======== Vorliegender Text
Geschwächt fühle ich mich, wenn die Begegnung mich dazu veranlasst hat, mich selbst zurückzustellen. Wenn ich etwas nicht gesagt habe, was ich eigentlich hätte sagen müssen, ob aus Rücksicht auf den anderen oder aus Angst vor seiner Reaktion.

"Das kann ich (dem) jetzt nicht sagen", geistert mir durch den Kopf. Ich kann ihm nicht sagen, was ich wirklich denke.

Warum kann ich das nicht? Warum kann ich in einer bestimmten Situation nicht einfach sagen, was ich denke? Ist mir denn die Zunge verklebt? Wenn ich behaupte, daß ich in manchen Fällen Rücksicht auf den anderen nehme und deswegen nicht sage, was ich wirklich denke, dann ist das nur die halbe Wahrheit. Denn die Geschichte wird sich ja weiterentwickeln, der andere wird irgendwie reagieren, auf seine Weise.

Also fürchte ich die Reaktion meines Gegenübers. Was sind übliche Reaktionen darauf, wenn ich jemandem glatt und schnörkellos sage, was ich denke (Reaktionen, die ich auch von mir kenne)? Er fühlt sich angegriffen, verletzt, mißverstanden. Im schlimmsten Falle wird er den Kontakt zu mir abbrechen. Da ist sie wieder, diese uralte Angst, allein gelassen zu werden und damit allein zu sein, nur weil man mal die Wahrheit gesagt hat.

Ach so, er könnte natürlich auch mir die Wahrheit sagen...

Irgendwo auf dieser Skala ordne ich die zu erwartende Reaktion ein. Und noch bevor ich die Wahrheit sage - will sagen, bevor ich sage, was ich denke - steht im Wesentlichen schon fest, WIEVIEL Wahrheit ich sagen werde. Wieviel Wahrheit verträgt dieser Kontakt? Wieviel Wahrheit will dieser Kontakt? Wieviel Wahrheit braucht dieser Kontakt?
================
* **Aufgabe**
Welche üblichen Reaktionen nennt der Text über das Zurückhalten der eigenen Meinung für den Fall, dass man jemandem glatt und schnörkellos sagt, was man denkt? Die Zeilen stehen in keinem Zusammenhang mit dem Text.
======== Material
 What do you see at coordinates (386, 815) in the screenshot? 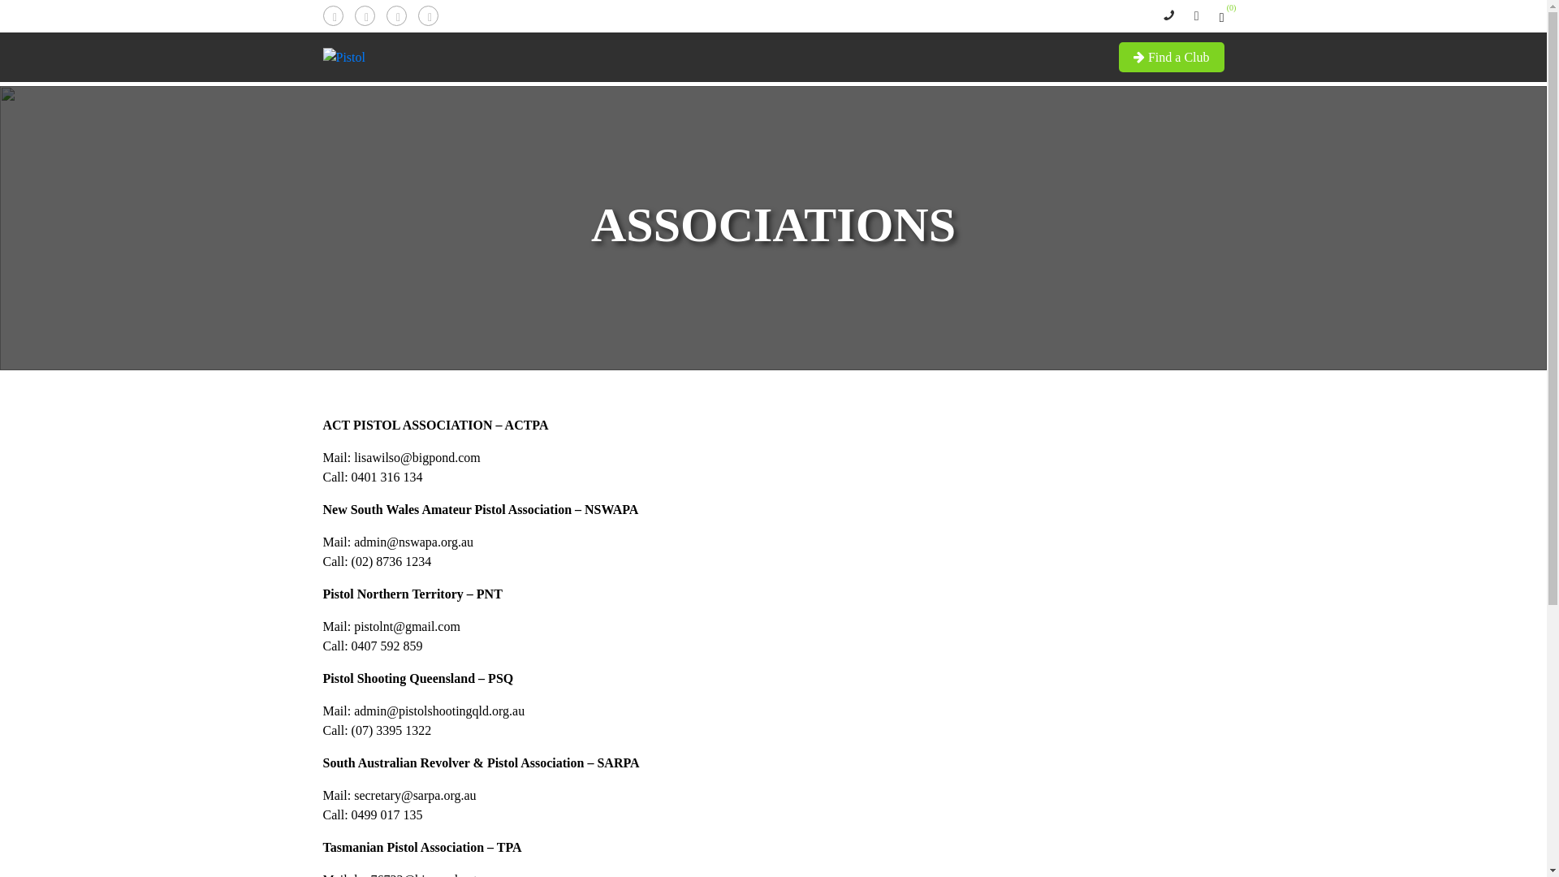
================
* **Ergebnis**
Der andere fühlt sich angegriffen, verletzt und missverstanden.